The latest employment regulations strive to provide greater stability for freelance workers, although certain employers may not be pleased.
On Tuesday, the Biden administration implemented a new labor policy to prevent the mislabeling of employees as “independent contractors.” This action could potentially increase legal rights and income for numerous individuals in the American workforce.
The proposed Labor Department regulation, which was first introduced 15 months ago, supersedes a previous standard implemented by the Trump administration that made it easier to classify workers as contractors. This classification means these workers are not entitled to federal minimum wage protection or eligible for employee benefits like health insurance and paid sick leave.

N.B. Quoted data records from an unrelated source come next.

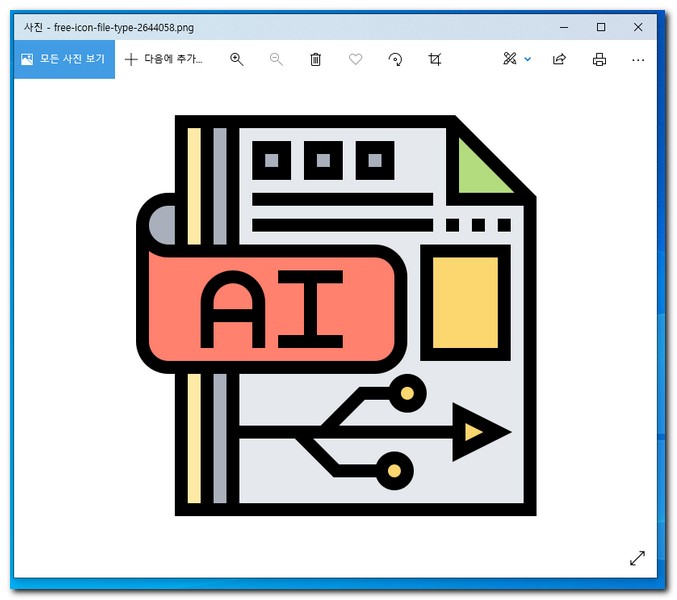The image size is (677, 600).
Task: Close the Photos app window
Action: pos(638,27)
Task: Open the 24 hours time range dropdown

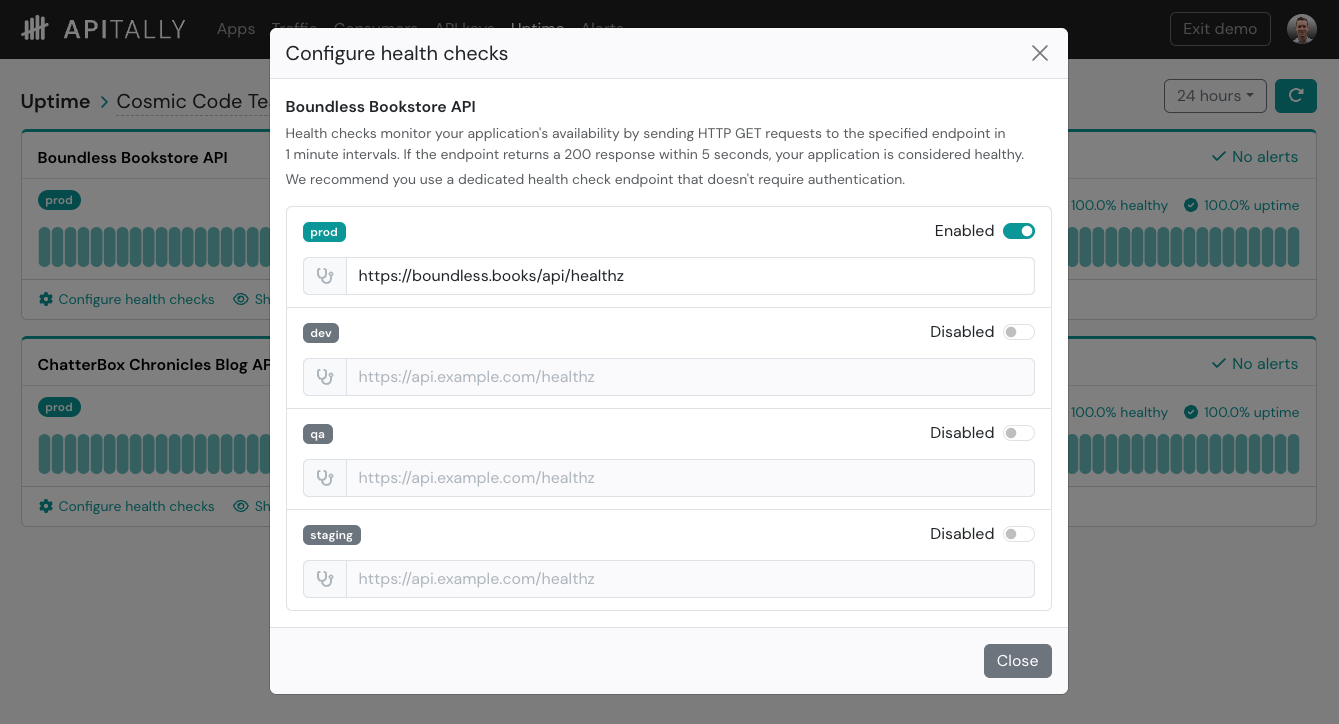Action: [x=1215, y=96]
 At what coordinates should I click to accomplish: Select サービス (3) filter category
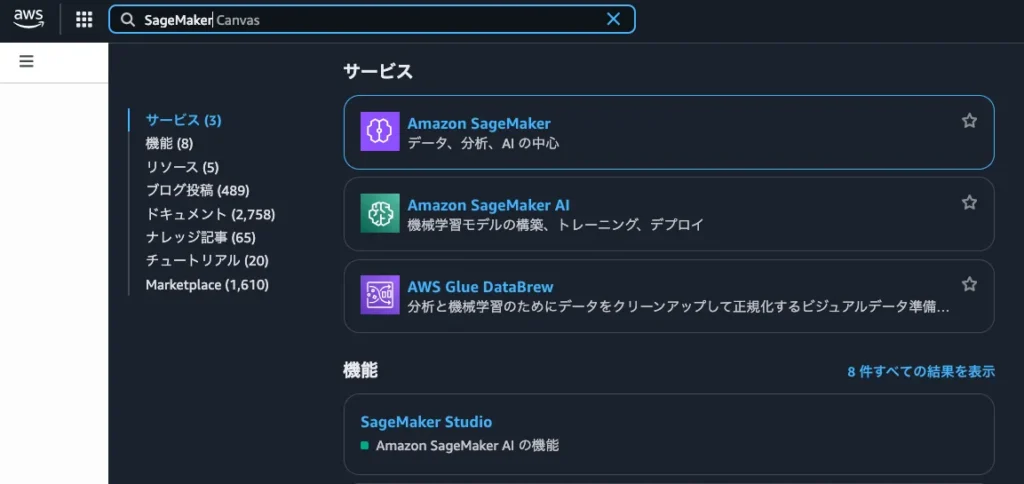click(x=183, y=120)
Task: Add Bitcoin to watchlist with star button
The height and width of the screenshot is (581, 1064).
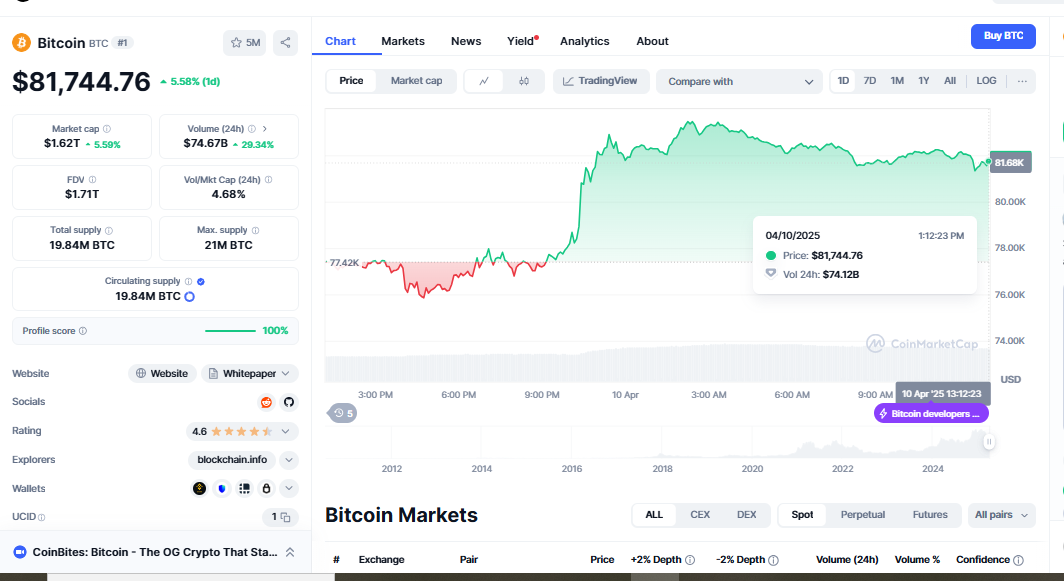Action: (244, 43)
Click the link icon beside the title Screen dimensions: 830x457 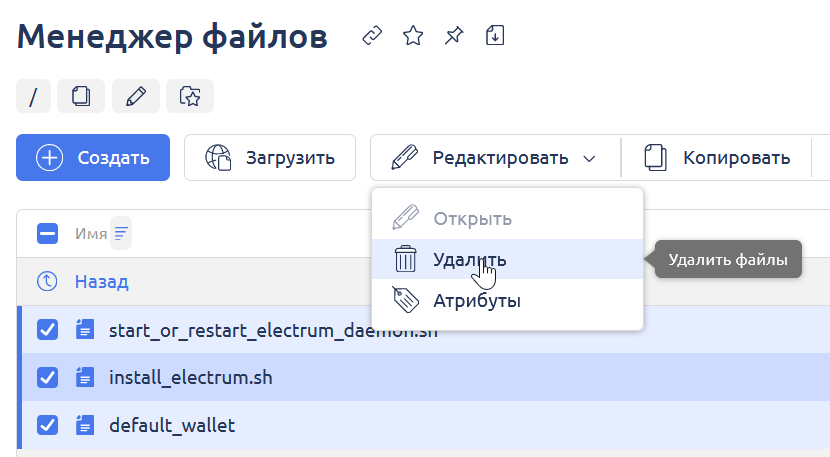[372, 37]
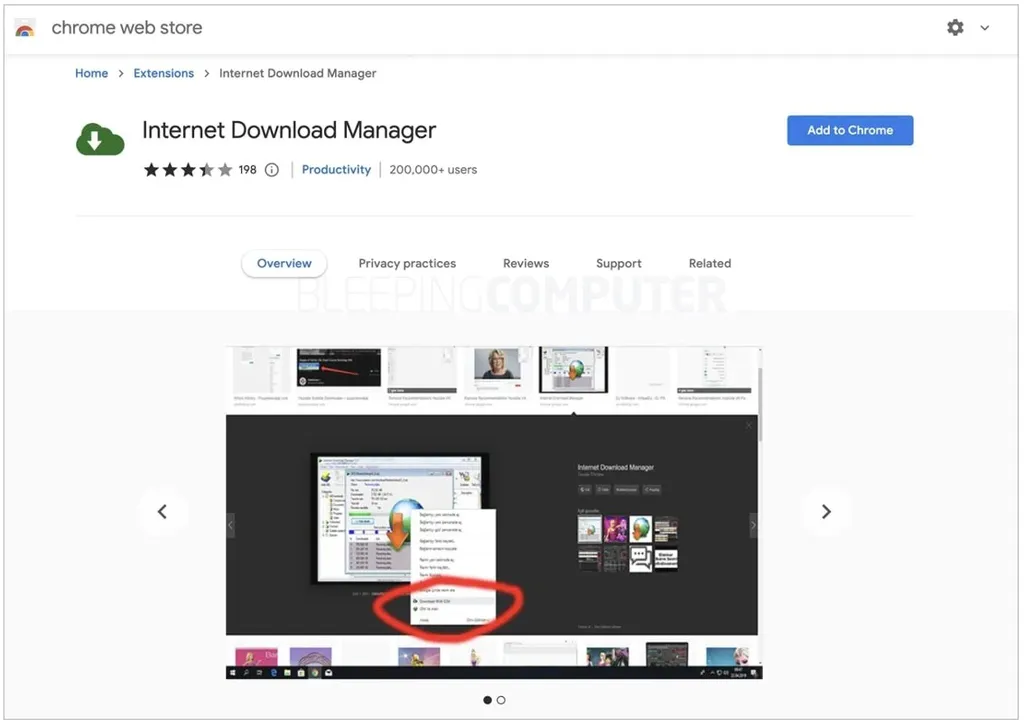This screenshot has height=726, width=1024.
Task: View the Related tab
Action: [x=709, y=263]
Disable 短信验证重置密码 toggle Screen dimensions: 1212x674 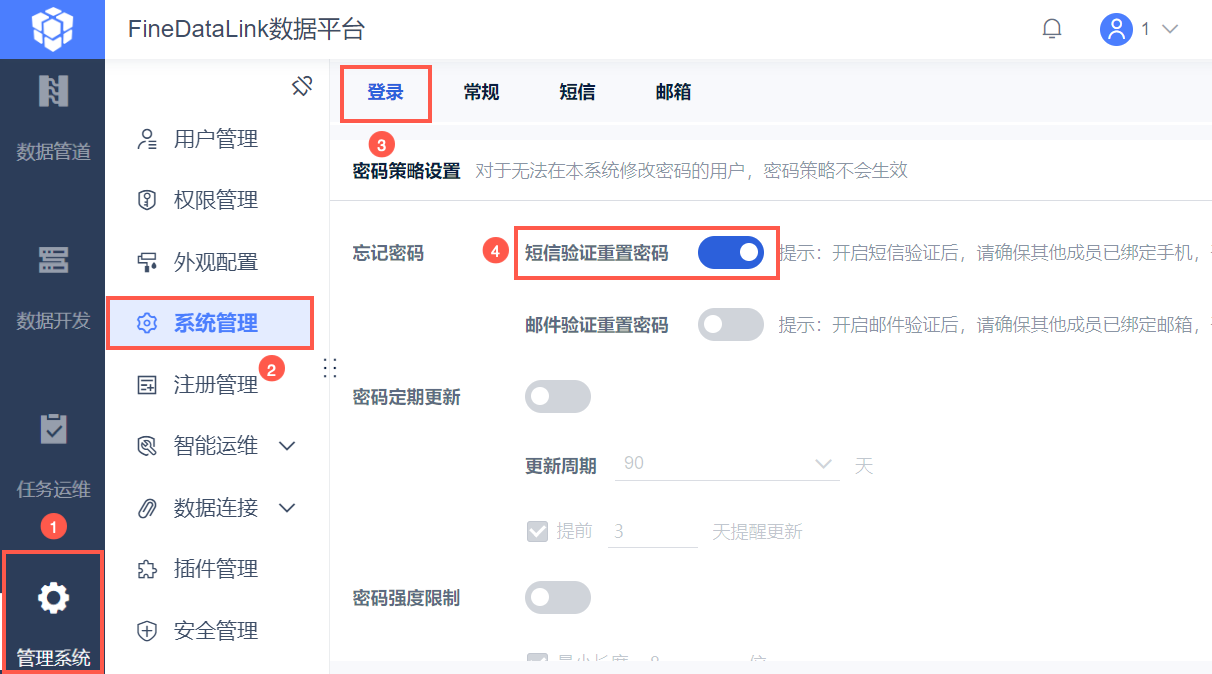point(731,254)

The alterations have been perceived as particularly negative for businesses such as Uber and DoorDash – trailblazers of the gig economy, where companies depend on independent contractors for services without typical labor safeguards. While some gig workers value the flexibility to choose their own work hours, others criticize being taken advantage of by these companies.
On Monday, financial markets did not seem to react to the leaked news about the agreement. The stocks of Uber and Lyft had previously dropped by 10% and 12% when the proposed rules were announced in October 2022, but on Monday they increased by 2.5% and 5.8% respectively. However, on Tuesday before the opening bell, shares were down by approximately 1%.
There is a notable alteration in the updated regulations, set to go into effect on March 11, regarding how the Labor Department and federal judges determine if workers are correctly classified as independent contractors. Specifically, employers must now assess if the tasks performed by these workers are essential to the company’s operations.
This may have an impact on companies that operate through apps and heavily depend on independent contractors. In these situations, this rule could shift the balance towards categorizing these individuals as full-time employees instead of freelancers.
Employers must now take into account six factors when determining if a worker is an employee or contractor, without giving more weight to one over the other. These factors include the level of control the employer has, the specialized skills needed for the job, the longevity of the worker-employer relationship, and any investments made by the worker (such as car payments).
The regulation, though, does not hold the same authority as laws enacted by Congress or state legislatures, and it does not indicate which particular company or industry should reclassify their employees. It simply provides an explanation of which individuals are eligible for safeguards under the 1938 Fair Labor Standards Act.